I vividly remember the Pirates losing Goose Gossage, now a Hall of Famer, to the Yankees for something like $2.5 million dollars.
Free agency was something everyone was nervous about; it was a new thing to baseball. Old farts complained that the family-like continuity of ballclubs was destroyed by the way a dozen or more of the games' best players switched uniforms in the offseason.
The story of free agency in late 1977 will sound familiar thirty years later. The Yankees had just lost Mike Torrez, another 1977 free agent, to the Red Sox. The Red Sox gave Torrez a lot of money. The Yankees were pissed. So they went out and grabbed Gossage and paid him even more money. Torrez was a starter and Gossage was a closer. And the Yankees already had Sparky Lyle, who was also good at finishing games.

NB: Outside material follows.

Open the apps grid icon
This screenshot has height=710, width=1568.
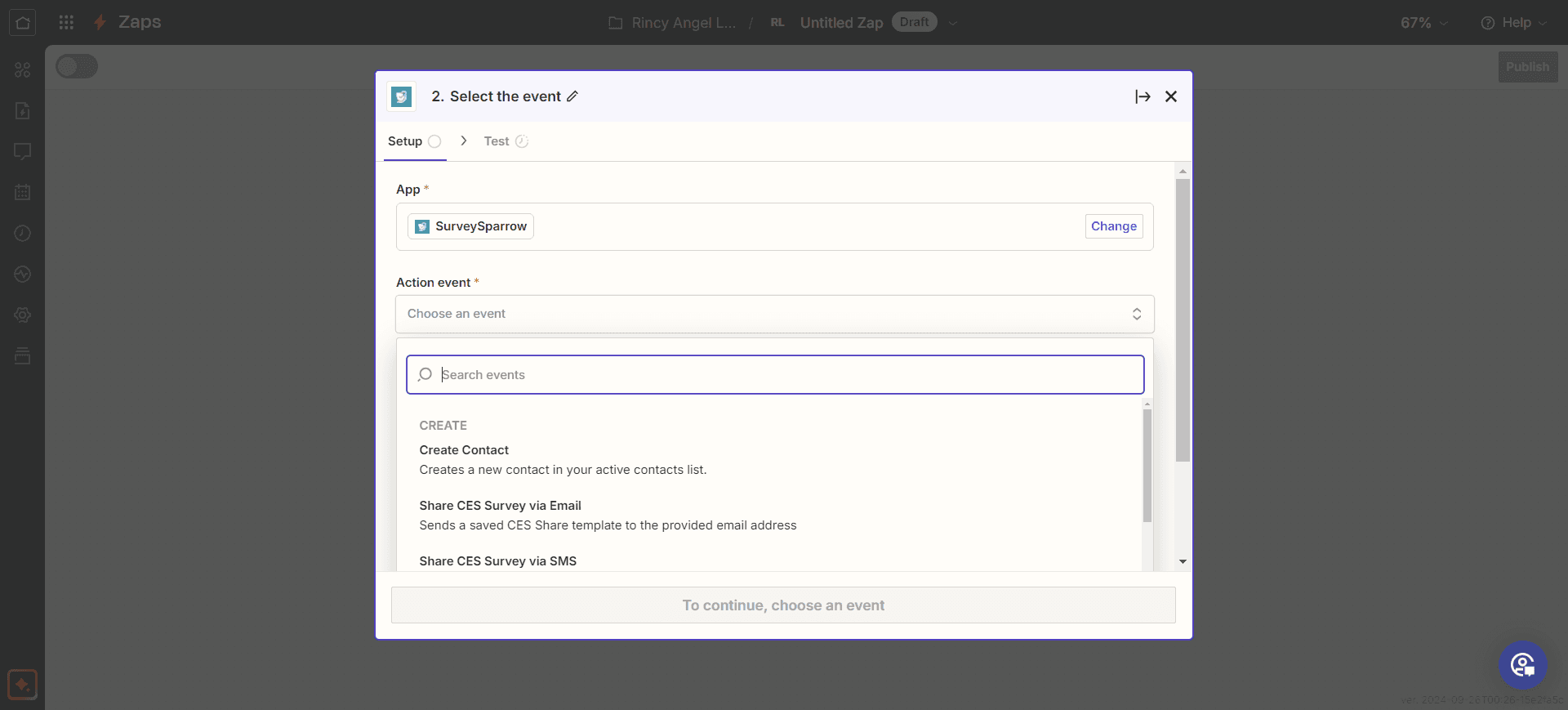(66, 22)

The next spring, there was a big picture of Gossage for an article on free agency in one of the annual magazines--it may have been Street & Smith's. I dunno for sure--something like that, however. It had this large picture of Gossage, as a Pirate, throwing hard, shot from a batter's point of view. I was a huge fan of those magazines until the internet arrived with Baseball Reference.

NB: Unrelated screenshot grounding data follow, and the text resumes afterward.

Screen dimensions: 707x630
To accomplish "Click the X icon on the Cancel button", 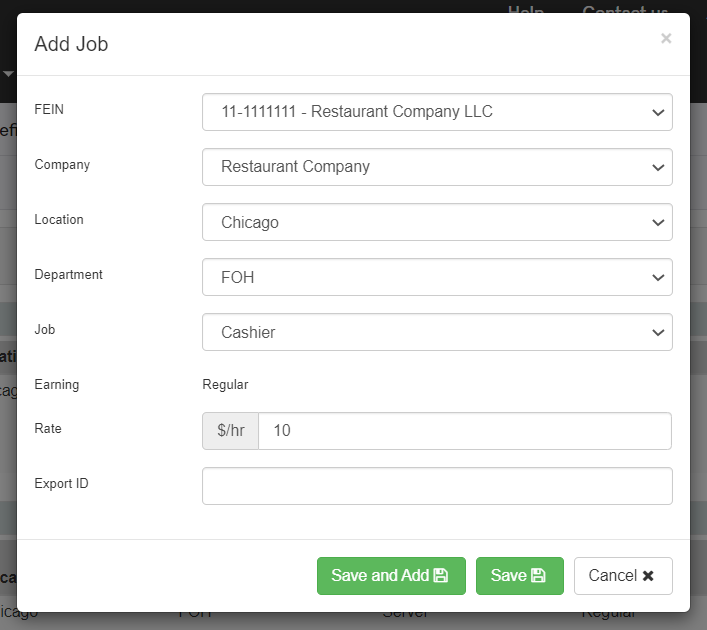I will (648, 576).
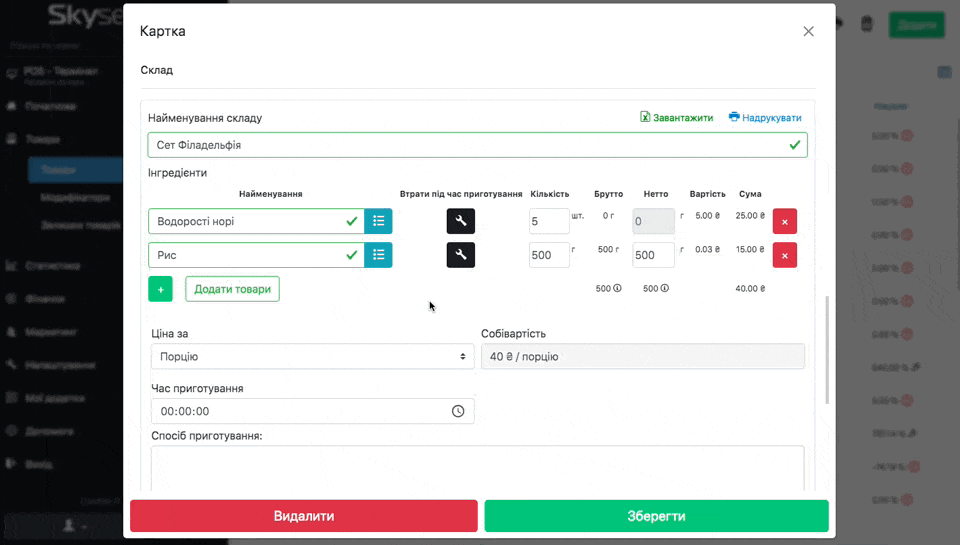Close the Картка dialog
This screenshot has height=545, width=960.
(x=808, y=31)
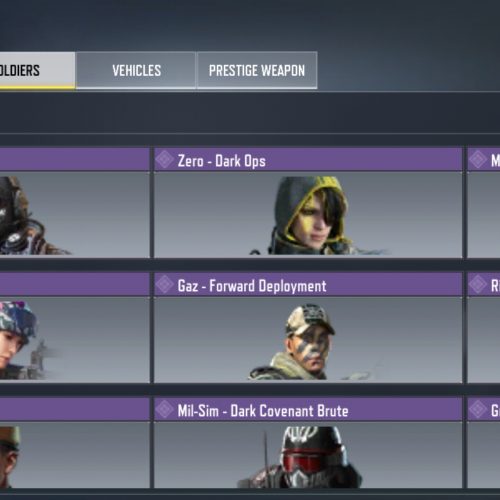
Task: Open the Prestige Weapon tab
Action: tap(257, 70)
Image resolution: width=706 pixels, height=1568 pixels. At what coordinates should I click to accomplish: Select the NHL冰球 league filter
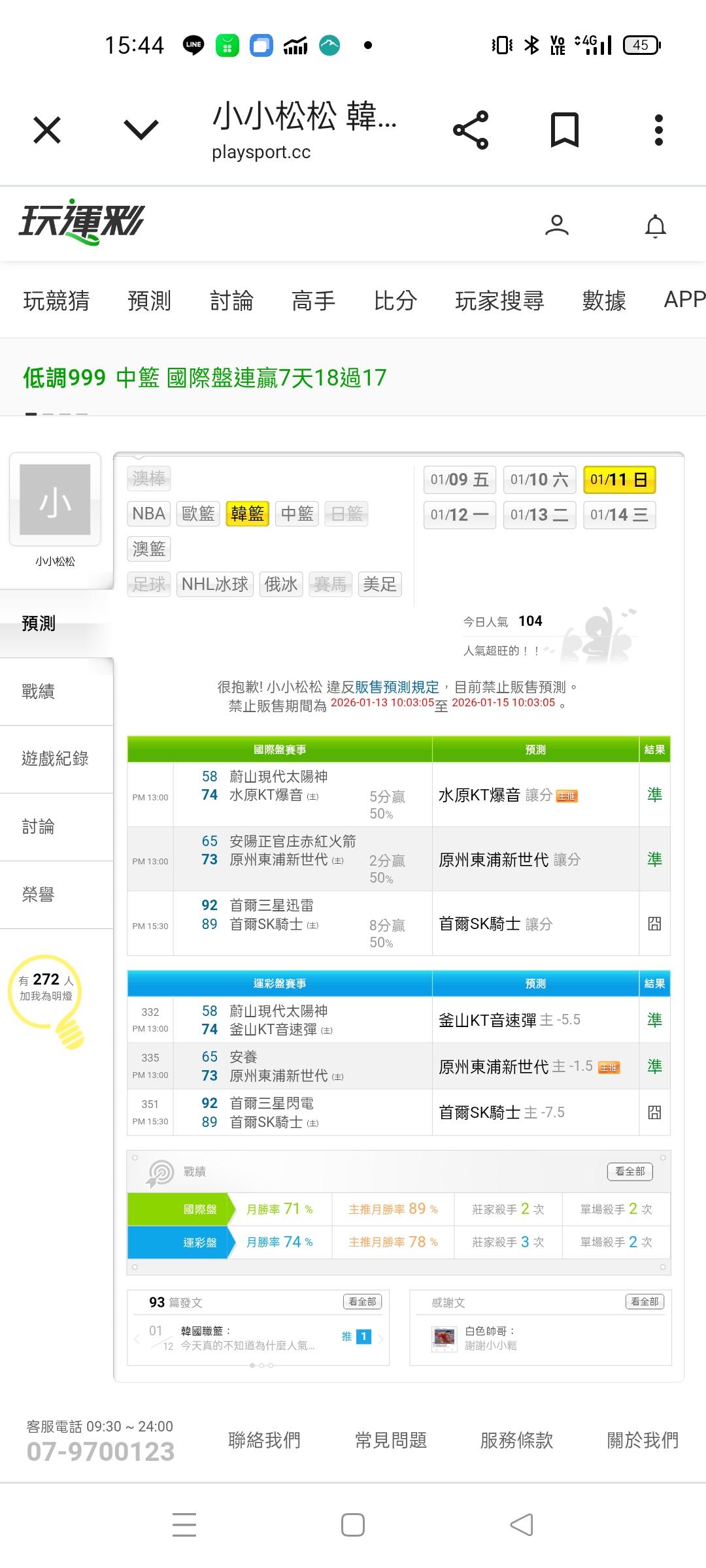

I spent a lot of time looking at that picture throughout the 1978 season. I would get the magazine out and consult the rosters when watching baseball on television. I also read and re-read the preseason predictions as I followed the season by reading at least the standings every day in the newspaper. I can still see that picture of Gossage in my memory.
Don't get me wrong: I was not haunted or all broken up about the loss of the Goose. It's just funny how you remember some things so much more vividly than others.
And yes, I was bummed that the Pirates lost Gossage. And maybe all the free-agency grousing had some role in the Pirates' decision to come together as "family."